-------- READING PASSAGE
The majority of Senators need only reinstate/reconfirm the 2013 resolution they already issued to impeach Martelly for high treason, remove Lamothe for corruption and the de facto Minister of Justice. The PRI Deputies and other deputies who are out of session may decide to send in a letter of support recognizing the Senate’s authority to indict, impeach and remove Martelly IMMEDIATELY to protect the population, avoid a bloodbath, reinforce democratic institutions, and have some institutional continuity. But the Senate does not need this input to do their job. As of January 12, 2014, 10 of the Senators’ terms will end and there will only be 10 left.
----------------
-------- ITEMS
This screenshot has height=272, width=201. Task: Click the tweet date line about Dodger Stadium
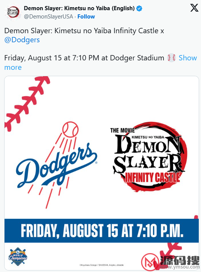(84, 58)
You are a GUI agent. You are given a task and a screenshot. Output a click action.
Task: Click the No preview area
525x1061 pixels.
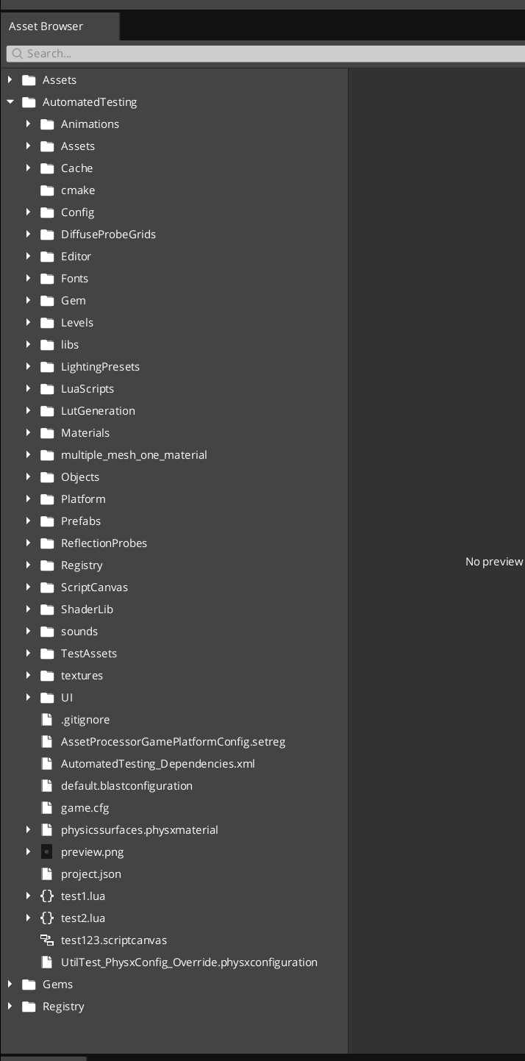click(x=493, y=561)
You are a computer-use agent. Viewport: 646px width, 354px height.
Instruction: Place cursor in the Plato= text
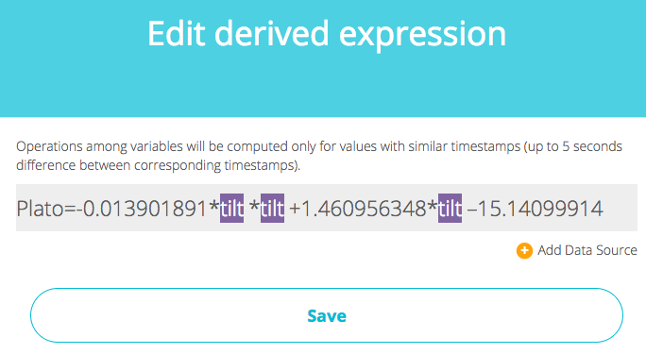[45, 209]
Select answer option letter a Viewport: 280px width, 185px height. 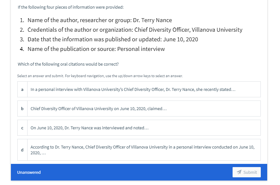pos(22,89)
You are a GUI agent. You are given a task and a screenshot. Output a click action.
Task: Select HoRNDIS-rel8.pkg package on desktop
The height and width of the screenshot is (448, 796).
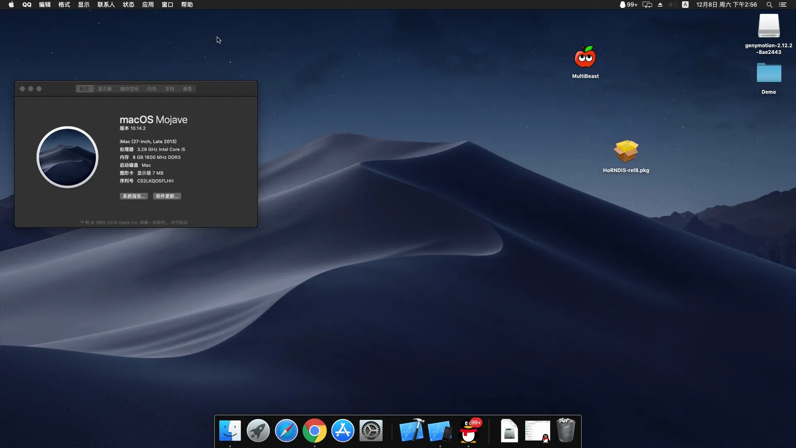[x=626, y=152]
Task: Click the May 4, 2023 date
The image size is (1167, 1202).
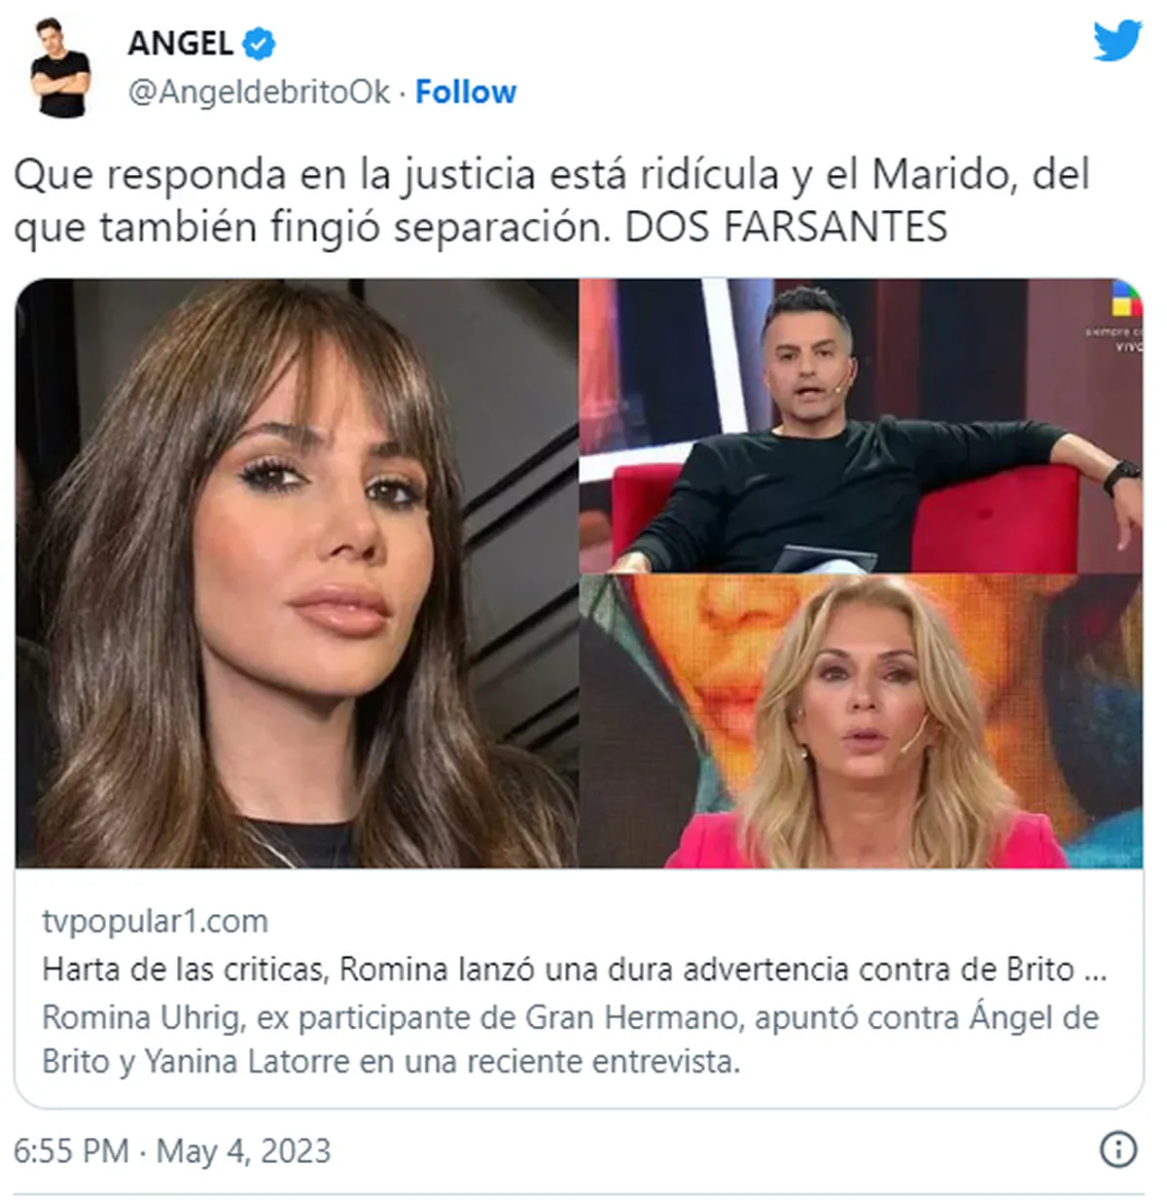Action: (x=243, y=1150)
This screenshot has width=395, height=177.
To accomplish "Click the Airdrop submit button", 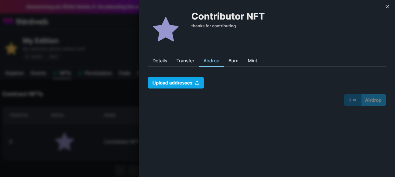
----------------
STATED TASK
Can you continue the passage about the Senate's power to remove Martelly, starting right after its last sentence? These rows have no connection to the passage about the Senate's power to remove Martelly.

TASK RESULT
Martelly-Lamothe have ruled Haiti by decree and obstruction of Parliamentary duties for three years. They’ve blocked general elections, unilaterally appointed their cronies to mayoral, municipal and regional offices and blocked indictment for impeachment in the lower house for three years. They have no right to benefit from their ill gotten gains. Today, the Lower House gridlock can be resolved without their impediments by the only remaining active parliamentary authority with any semblance of legal authority in Haiti: The 20 Senators. And no one is qualified to call into  question procedural deficiencies or the integrity of this process if carried out by the Senate to safeguard Haitian life and national security.

The Senate must not wait anymore but take responsibility to avoid a further bloodbath, property damage and chaos in the streets. The people have publicly impeached Martelly-Lamothe and do not want them in power. The Deputies are constructively gone because they’re out of session and their terms are effectively over when Congress comes back into session. What’s left is for the 20 Senators remaining to legalize the departure of Martelly-Lamothe; proceed as a unit towards setting the legal framework for fair and free elections as early in 2015 as possible.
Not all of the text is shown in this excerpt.